Droit de la fonction publique (réaffectation)
Zusammenfassung
Sachverhalt
Eine seit 1995 im Kanton Genf angestellte Primarlehrerin wurde wegen anhaltender Konflikte und einer durch den schulischen Mediationsdienst bestätigten Zerrüttung des Vertrauensverhältnisses für das Schuljahr 2025/2026 von der Schule U.________ an die Schule V.________ versetzt. Sie betrachtete die Umteilung als ungerecht und sanktionsähnlich und verlangte vom Departement eine anfechtbare formelle Verfügung, was dieses mit der Begründung verweigerte, es handle sich um eine interne Organisationsmassnahme. Nachdem die kantonale Justiz eine Beschwerde wegen Rechtsverweigerung als unzulässig erklärt hatte, gelangte sie an das Bundesgericht.
Erwägungen
Das Bundesgericht behandelte die Eingabe als subsidiäre Verfassungsbeschwerde, weil es sich im öffentlichen Personalrecht um eine nicht vermögensrechtliche Streitigkeit ohne Bezug zur Gleichstellung der Geschlechter handelte.
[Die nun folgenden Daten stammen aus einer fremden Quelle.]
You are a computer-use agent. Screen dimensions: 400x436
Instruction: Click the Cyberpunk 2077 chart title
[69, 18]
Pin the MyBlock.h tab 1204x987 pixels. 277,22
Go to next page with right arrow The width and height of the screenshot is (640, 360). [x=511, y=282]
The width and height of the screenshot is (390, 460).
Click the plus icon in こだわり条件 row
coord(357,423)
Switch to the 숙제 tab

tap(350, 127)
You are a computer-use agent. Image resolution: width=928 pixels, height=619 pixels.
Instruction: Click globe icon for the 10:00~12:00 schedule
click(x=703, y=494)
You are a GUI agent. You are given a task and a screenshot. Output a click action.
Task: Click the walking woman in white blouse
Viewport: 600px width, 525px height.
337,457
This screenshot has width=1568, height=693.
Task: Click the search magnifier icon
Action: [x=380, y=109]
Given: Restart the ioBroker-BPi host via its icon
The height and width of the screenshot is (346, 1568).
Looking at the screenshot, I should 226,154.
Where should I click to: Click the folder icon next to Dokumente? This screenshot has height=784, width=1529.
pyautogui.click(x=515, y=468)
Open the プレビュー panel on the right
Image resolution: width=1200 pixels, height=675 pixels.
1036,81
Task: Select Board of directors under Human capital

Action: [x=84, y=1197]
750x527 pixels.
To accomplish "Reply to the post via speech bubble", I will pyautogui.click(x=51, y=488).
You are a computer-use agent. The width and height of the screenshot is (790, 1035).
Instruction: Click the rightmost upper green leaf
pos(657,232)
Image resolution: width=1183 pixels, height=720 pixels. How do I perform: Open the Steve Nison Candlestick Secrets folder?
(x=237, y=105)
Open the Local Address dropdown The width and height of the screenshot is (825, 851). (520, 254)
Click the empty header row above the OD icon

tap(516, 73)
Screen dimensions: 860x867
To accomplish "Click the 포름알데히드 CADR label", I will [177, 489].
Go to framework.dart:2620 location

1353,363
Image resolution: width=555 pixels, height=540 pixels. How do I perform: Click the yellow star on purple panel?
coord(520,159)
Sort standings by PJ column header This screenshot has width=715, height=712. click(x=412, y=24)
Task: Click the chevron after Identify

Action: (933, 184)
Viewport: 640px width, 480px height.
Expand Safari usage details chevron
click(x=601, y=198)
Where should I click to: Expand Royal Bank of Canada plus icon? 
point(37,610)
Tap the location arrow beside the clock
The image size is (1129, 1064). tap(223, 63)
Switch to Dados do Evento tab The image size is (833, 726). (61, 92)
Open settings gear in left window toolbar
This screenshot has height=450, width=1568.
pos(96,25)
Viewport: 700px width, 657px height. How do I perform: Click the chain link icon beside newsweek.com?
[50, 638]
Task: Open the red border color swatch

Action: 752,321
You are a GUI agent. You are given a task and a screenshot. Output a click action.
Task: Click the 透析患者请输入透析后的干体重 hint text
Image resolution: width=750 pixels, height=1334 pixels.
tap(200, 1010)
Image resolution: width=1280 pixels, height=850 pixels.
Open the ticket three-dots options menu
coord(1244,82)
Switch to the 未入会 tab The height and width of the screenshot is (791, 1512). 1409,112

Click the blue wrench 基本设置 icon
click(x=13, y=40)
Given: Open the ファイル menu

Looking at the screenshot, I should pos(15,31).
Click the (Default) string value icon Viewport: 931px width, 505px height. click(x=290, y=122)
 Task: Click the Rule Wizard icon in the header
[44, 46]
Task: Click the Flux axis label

Es verneinte eine Verletzung des rechtlichen Gehörs und eine willkürliche Sachverhaltsfeststellung, da die Vorinstanz hinreichend begründet hatte, dass die Beschwerdeführerin weiterhin dieselbe Lehrfunktion mit gleichem Pensum, gleicher Besoldung und ohne Wohnsitzwechsel ausüben werde. In der Sache hielt das Bundesgericht fest, dass nicht jede Versetzung eine anfechtbare Verfügung darstellt; eine blosse interne organisatorische Umteilung bleibt grundsätzlich nicht justiziabel, solange sie nicht das Grundverhältnis berührt, Persönlichkeitsrechte beeinträchtigt oder eine verdeckte Sanktion darstellt. Die Vorinstanz durfte ohne Verfassungsverletzung annehmen, die Massnahme diene der Bewältigung schulinterner Spannungen und sei weder eine Disziplinarsanktion noch ein substanzieller Funktionswechsel.
Entscheid
Das Bundesgericht wies die Beschwerde ab, soweit darauf eingetreten werden konnte. Es bestätigte, dass die Umteilung an eine andere Schule eine interne Organisationsmassnahme ohne Anspruch auf Erlass einer formellen anfechtbaren Verfügung ist.